Number theory: Five charts which explain the Karnataka contest

The Election Commission of India (ECI) announced on Thursday that elections to the Karnataka state assembly will be held on May 10 and the results declared on May 13.

(Agencies/Representative use)(HT_PRINT)

The Election Commission of India (ECI) announced on Thursday that elections to the Karnataka state assembly will be held on May 10 and the results declared on May 13. Here are five charts which explain the nature of contest in detail.

Karnataka is the BJP’s only stronghold in southern India

The Bhartiya Janta Party (BJP) first formed a government in Karnataka in 2008. Although it had been part of the government earlier, that was as junior partner of the JD(S). While it emerged as the single largest party in the 2018 assembly elections, a post-poll alliance between Congress and Janata Dal Secular or JD (S) kept it out of power until July 2019. But the BJP broke ground in Karnataka much earlier, as evident in a comparison of its vote shares in general elections across five major southern states.

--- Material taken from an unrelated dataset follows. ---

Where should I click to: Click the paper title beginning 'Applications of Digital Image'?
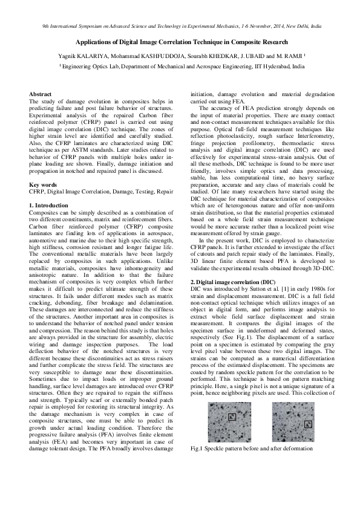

But its 2018 performance was relatively underwhelming

The BJP had a comfortable majority in the 28 Lok Sabha constituencies in the state in the 2014 and 2019 Lok Sabha elections. However, its 2018 assembly performance, where it fell short of a simple majority by nine MLAs, was, relatively speaking, underwhelming compared to its 2014 and 2019 performance. This suggests a marked difference in the BJP’s state and national election performance in Karnataka. Given the fact that the BJP will also be facing an anti-incumbency headwind this time, the 2023 contest could well be more difficult than the 2018 fight . To be sure, at least until now, the BJP has done well to prevent a repeat of a 2013 like situation when it faced desertions from two of its key leaders, B S Yeddyurappa and B S Sriramulu in the state, leading to a crushing loss.

The Congress is always in striking distance of power in Karnataka

The Congress’s vote share in Karnataka has been close to or above the 35% mark for several decades. In a state where the wining party’s vote share has not crossed the 40% mark since 1999, this means that the Congress is always within striking distance of capturing power in the state. This state-level aggregate hides the fact that at the constituency-level, the contest may not be close when votes of other parties are regionally concentrated. For example, in the 2018 elections, the Congress finished first or second in 190 assembly constituencies (second in 112 ACs). The contest was close in 21 of these 190 ACs, as the victory margin was 2.5% or less in them. It finished first in 16 of these 21 ACs and second in only five. In almost half of the ACs where it finished second, it lost comprehensively, with the winner’s margin being 10% or more.